Le contrat du 3 février 1981 précise à son article 11 que les relations contractuelles entre parties ont commencé, le 1er janvier 1981, ce qui est confirmé dans le courrier du 20 octobre 2000 du conseil de la SA Ets Michel Lecoq.
La durée totale de la concession dont cette dernière a bénéficié, peut donc être fixée à 20 ans.
La SA Ets Michel Lecoq était concessionnaire pour le territoire des communes de Stavelot, Stoumont et Trois-Ponts.
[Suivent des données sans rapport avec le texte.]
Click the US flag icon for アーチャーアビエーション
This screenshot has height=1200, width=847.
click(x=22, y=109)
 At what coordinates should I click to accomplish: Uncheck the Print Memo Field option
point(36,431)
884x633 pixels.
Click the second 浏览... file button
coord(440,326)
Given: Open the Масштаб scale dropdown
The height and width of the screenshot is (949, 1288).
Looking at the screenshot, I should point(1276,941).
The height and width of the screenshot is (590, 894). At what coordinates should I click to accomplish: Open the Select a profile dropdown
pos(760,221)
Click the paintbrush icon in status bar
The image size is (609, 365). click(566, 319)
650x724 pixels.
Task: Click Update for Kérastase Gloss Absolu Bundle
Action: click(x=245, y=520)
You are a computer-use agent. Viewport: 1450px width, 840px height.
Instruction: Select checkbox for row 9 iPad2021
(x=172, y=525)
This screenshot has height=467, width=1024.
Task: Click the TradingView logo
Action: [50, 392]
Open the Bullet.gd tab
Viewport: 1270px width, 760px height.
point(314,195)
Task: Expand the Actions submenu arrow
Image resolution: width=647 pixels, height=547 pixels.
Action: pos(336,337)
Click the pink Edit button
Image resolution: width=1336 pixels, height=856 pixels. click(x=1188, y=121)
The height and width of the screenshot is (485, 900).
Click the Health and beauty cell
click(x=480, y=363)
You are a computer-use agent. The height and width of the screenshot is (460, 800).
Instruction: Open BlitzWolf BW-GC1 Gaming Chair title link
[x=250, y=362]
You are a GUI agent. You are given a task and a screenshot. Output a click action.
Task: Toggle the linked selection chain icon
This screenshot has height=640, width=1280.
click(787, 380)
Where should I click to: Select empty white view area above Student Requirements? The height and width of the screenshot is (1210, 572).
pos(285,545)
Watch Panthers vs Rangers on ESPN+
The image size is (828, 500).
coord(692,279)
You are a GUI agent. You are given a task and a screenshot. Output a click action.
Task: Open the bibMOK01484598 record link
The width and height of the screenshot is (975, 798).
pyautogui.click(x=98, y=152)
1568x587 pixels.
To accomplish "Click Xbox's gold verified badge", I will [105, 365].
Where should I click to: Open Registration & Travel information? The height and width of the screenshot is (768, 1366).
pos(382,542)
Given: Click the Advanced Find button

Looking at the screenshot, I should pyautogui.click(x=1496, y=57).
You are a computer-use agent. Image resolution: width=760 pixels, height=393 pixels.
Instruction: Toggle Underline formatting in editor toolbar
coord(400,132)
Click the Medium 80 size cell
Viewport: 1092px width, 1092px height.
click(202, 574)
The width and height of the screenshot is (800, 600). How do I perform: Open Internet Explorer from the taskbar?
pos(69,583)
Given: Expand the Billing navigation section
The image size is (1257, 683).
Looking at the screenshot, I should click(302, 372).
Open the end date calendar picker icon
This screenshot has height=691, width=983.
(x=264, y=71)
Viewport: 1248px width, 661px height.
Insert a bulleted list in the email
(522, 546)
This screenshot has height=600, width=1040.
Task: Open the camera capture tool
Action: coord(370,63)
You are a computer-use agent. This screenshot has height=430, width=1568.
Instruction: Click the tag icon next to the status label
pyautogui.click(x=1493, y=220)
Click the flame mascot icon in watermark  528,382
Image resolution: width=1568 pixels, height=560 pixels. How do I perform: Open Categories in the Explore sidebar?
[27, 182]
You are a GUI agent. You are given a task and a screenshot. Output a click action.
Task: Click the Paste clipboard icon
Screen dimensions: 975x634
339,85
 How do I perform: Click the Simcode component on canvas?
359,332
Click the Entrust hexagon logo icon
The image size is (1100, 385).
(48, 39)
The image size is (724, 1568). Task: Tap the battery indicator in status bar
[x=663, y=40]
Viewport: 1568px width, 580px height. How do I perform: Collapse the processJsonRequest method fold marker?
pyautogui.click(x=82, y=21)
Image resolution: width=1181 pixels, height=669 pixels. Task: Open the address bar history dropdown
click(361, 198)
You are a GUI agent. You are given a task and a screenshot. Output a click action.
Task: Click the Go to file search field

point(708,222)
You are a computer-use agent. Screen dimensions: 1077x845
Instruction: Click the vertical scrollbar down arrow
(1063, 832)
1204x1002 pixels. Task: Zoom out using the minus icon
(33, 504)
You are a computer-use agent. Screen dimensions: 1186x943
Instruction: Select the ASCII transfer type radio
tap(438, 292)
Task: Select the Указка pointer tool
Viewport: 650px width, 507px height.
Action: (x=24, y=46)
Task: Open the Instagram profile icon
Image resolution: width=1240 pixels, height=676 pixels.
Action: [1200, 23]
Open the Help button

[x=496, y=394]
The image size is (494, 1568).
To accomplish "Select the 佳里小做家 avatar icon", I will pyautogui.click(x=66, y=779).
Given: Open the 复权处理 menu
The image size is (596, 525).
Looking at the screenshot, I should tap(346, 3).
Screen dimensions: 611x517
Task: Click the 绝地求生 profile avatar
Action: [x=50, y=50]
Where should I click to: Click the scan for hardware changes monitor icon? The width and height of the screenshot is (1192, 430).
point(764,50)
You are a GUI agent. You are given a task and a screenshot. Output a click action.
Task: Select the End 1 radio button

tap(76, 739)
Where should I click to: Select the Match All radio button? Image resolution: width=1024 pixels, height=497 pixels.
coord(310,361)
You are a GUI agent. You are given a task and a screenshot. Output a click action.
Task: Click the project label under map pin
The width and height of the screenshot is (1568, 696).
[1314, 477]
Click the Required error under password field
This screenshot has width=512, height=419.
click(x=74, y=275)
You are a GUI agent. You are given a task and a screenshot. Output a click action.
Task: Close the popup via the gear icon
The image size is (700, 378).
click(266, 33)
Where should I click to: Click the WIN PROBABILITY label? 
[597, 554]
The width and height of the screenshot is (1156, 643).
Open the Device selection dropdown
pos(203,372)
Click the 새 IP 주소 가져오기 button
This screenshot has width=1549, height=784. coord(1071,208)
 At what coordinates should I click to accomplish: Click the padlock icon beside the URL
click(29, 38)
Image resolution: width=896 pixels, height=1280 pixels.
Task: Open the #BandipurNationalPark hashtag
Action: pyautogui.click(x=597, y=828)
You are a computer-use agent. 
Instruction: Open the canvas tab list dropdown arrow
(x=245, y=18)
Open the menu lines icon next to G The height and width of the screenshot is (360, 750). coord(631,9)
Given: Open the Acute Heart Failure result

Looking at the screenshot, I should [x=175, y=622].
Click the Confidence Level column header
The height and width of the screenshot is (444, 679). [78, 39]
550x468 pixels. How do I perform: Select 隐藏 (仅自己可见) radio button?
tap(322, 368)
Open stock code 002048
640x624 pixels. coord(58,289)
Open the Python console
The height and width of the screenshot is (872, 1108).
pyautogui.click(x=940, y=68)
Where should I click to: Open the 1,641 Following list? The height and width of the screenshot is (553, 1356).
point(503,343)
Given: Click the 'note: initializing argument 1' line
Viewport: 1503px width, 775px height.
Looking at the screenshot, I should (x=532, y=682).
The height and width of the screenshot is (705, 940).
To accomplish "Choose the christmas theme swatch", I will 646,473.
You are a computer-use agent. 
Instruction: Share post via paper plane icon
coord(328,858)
L'étendue de la concession était donc limitée.
“Il est plus facile de retrouver la concession d'un produit et d'en organiser la distribution sur un territoire réduit jusqu'à se retrouver dans une situation équivalente plutôt que de la faire pour l'ensemble du pays, et ce d'autant plus que les concessions à l'échelle nationale changent moins souvent de main” (M. et S. Willemart, “Les concessions de vente”, in Traité pratique de droit commercial, t. 2, p. 781, n° 953).
Ce territoire n'est toutefois pas négligeable compte tenu de sa localisation en milieu rural et non en milieu urbain et de l'absence d'autres concessions dans les communes adjacentes.
Par ailleurs, le nombre de véhicules neufs Honda achetés par les Ets Michel Lecoq était prima facie assez variable les dernières années de la concession de même que le chiffre d'affaires relatif à la vente de véhicules neufs Honda par la demanderesse.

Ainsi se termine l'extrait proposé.